- _TASK DIRECTIONS_
Copy the data exactly from the line that contains "Where should I click to: Select MOTORCRAFT" through the line that contains "Given: Click the Bank details button", keeping both end lines and leaving out everything else.
DATA RECORDS below:
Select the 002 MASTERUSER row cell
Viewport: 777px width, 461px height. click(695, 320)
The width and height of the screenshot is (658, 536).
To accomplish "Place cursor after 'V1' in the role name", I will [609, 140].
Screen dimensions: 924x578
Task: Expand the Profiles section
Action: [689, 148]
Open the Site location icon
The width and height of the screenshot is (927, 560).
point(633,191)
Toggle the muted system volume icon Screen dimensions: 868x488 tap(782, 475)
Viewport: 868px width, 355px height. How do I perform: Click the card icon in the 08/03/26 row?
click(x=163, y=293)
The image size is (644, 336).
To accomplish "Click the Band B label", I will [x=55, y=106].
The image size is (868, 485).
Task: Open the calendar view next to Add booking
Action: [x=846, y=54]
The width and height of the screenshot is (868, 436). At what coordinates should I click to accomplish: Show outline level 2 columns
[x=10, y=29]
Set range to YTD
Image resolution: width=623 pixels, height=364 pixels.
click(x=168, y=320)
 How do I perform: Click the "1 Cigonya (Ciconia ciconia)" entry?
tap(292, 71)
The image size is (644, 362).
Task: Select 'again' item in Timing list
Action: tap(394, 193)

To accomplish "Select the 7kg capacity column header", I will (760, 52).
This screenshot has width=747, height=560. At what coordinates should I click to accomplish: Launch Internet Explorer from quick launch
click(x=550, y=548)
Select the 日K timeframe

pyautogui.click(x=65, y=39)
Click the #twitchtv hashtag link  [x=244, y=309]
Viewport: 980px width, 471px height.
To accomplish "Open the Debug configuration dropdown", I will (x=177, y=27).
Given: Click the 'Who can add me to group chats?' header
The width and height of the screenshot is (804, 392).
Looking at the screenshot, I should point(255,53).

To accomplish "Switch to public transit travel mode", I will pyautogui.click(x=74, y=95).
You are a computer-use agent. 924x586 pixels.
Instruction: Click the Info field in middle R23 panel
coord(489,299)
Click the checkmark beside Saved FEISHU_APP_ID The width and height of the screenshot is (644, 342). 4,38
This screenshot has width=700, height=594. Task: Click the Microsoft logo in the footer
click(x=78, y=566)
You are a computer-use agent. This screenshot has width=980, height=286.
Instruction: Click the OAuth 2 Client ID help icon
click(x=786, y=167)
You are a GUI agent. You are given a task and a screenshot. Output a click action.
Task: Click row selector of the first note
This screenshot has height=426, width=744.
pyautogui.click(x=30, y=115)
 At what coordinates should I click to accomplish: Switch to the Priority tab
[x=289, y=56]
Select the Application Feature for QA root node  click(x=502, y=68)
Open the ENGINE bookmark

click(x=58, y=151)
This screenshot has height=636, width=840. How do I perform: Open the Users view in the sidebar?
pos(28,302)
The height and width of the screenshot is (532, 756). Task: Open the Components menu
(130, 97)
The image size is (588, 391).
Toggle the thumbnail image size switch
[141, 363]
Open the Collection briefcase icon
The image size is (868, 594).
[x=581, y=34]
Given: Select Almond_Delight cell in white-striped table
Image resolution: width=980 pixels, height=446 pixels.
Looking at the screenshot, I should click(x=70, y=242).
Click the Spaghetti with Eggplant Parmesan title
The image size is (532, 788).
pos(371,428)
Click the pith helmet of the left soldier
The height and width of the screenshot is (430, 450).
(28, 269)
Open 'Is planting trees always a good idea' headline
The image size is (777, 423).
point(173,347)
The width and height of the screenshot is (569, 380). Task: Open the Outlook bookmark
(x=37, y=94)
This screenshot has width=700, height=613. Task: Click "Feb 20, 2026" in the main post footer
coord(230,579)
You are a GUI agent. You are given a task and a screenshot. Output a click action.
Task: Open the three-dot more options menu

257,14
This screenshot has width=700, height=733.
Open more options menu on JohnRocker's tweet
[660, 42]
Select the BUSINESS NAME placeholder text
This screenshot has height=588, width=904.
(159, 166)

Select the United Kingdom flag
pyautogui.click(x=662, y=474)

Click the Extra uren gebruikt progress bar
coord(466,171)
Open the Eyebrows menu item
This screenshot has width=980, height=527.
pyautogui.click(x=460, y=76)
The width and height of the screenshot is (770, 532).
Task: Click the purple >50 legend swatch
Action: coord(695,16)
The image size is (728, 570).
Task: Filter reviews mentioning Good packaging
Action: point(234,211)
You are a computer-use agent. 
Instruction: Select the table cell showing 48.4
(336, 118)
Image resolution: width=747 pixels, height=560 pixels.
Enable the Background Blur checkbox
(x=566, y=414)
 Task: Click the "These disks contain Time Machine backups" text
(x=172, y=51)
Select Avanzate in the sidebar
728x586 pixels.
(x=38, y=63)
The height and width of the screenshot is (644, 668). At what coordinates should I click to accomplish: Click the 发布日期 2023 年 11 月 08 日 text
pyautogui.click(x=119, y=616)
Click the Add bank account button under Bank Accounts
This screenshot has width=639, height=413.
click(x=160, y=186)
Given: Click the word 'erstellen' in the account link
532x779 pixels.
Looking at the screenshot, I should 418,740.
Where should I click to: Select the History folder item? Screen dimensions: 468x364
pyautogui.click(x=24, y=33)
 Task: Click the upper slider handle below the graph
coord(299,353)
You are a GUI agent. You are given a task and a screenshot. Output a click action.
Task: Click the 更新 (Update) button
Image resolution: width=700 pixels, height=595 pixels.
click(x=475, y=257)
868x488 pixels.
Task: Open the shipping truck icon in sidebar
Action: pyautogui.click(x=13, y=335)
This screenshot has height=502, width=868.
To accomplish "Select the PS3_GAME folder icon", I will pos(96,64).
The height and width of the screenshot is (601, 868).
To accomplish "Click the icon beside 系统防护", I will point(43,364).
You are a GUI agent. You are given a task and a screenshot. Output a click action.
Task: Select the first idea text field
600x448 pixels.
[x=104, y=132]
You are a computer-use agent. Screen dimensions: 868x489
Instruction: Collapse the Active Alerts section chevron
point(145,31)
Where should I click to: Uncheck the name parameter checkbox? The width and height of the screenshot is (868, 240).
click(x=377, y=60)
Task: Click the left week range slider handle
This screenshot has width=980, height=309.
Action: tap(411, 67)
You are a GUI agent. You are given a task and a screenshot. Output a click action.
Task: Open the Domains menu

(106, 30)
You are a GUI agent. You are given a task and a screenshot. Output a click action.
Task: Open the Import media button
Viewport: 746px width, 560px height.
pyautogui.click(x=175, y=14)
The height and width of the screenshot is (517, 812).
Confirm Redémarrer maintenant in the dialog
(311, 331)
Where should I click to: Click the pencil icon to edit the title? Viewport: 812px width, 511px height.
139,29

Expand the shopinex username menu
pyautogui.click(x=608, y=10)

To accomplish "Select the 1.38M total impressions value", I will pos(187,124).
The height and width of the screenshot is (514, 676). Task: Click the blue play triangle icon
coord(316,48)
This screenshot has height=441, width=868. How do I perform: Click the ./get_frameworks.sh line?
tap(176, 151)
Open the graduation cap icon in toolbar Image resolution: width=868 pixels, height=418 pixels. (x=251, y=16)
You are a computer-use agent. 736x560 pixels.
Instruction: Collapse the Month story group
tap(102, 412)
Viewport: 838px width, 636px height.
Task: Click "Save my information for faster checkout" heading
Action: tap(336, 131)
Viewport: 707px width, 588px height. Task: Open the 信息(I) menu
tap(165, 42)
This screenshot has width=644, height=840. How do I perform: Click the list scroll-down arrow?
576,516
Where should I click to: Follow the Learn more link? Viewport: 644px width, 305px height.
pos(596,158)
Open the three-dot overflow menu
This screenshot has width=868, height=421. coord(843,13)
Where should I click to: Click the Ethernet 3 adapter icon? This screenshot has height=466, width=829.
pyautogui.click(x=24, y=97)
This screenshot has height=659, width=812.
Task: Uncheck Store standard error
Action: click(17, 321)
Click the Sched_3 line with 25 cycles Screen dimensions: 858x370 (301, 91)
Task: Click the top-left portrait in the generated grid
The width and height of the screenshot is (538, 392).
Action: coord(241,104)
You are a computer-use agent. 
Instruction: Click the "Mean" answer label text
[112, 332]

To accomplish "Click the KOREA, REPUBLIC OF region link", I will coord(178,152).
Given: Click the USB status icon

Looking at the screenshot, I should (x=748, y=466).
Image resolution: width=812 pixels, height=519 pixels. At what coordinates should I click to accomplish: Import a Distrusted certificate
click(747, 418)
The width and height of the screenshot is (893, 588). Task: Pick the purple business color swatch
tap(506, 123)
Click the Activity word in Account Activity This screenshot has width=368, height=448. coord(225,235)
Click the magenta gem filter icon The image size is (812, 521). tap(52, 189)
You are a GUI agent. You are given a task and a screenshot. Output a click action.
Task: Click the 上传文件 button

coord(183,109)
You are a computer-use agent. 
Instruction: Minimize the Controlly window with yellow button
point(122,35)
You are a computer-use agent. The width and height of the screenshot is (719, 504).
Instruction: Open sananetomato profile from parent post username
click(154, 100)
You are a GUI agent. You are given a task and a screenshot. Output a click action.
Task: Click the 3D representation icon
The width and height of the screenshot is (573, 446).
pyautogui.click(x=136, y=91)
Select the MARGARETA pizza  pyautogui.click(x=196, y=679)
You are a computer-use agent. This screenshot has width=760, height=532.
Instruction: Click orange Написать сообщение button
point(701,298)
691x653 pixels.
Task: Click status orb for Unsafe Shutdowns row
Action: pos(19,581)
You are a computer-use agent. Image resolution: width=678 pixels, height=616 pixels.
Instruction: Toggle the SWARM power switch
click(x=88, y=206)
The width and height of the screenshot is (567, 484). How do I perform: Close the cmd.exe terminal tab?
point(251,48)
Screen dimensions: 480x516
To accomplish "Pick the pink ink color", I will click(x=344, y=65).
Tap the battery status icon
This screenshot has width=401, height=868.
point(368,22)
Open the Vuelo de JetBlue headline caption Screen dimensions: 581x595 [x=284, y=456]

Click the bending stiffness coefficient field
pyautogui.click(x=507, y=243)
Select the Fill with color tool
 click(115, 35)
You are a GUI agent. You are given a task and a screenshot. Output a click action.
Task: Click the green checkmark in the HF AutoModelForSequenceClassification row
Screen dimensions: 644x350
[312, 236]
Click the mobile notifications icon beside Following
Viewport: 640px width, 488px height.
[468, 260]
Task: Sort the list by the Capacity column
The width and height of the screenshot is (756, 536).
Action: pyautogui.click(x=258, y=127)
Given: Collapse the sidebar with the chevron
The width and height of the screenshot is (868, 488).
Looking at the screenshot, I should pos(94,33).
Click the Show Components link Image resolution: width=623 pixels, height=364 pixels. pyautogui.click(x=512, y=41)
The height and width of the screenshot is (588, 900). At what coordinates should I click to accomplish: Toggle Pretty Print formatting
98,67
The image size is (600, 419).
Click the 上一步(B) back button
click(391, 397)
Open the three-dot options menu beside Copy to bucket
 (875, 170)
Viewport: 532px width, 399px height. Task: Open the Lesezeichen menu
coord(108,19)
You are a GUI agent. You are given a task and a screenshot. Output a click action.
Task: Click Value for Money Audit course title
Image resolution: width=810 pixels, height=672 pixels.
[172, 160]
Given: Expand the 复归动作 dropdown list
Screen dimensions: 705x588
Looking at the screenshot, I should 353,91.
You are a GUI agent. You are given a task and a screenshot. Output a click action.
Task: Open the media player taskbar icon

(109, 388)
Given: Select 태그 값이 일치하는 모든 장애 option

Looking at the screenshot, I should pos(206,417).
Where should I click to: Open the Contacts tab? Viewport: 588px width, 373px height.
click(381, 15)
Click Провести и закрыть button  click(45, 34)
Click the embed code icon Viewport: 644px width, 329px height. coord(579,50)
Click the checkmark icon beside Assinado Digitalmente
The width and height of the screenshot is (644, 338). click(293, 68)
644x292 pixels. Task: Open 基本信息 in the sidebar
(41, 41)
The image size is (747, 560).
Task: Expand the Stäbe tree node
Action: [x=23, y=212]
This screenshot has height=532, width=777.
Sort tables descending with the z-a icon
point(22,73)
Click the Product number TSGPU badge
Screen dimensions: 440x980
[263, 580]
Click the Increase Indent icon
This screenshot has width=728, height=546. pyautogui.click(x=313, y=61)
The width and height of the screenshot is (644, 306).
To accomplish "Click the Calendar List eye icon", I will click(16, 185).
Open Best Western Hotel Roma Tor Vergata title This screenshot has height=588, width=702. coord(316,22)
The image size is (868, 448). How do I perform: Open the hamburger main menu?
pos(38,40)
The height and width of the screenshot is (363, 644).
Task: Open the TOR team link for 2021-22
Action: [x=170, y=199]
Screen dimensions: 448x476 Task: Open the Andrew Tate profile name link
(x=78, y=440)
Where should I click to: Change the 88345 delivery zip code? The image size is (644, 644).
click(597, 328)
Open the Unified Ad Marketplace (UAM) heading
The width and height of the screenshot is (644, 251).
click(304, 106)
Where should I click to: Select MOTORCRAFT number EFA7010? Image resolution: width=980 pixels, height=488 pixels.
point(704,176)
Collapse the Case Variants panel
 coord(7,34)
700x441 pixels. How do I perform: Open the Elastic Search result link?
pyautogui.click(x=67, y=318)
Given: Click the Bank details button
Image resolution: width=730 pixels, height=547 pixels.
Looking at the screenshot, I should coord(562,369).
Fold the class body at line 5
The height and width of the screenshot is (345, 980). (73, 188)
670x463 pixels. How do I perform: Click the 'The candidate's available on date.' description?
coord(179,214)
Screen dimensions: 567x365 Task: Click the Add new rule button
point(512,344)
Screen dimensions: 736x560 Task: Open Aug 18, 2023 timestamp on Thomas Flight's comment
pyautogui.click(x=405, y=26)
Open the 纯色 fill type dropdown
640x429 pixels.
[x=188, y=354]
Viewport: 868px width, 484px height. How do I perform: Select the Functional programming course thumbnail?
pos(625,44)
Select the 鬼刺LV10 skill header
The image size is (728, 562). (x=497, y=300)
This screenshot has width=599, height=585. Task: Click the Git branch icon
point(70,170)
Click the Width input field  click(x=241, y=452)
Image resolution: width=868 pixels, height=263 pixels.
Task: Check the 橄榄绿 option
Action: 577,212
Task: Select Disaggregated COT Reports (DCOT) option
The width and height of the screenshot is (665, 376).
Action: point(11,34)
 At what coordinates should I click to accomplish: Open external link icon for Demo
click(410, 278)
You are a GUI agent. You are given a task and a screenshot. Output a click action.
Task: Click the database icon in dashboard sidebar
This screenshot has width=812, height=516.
End of DATA RECORDS.
- _SOLUTION TO THE PROBLEM_
Where should I click to: Select MOTORCRAFT number EFA7010? Image resolution: width=980 pixels, height=488 pixels.
point(704,176)
Collapse the Case Variants panel
 coord(7,34)
700x441 pixels. How do I perform: Open the Elastic Search result link?
pyautogui.click(x=67, y=318)
Given: Click the Bank details button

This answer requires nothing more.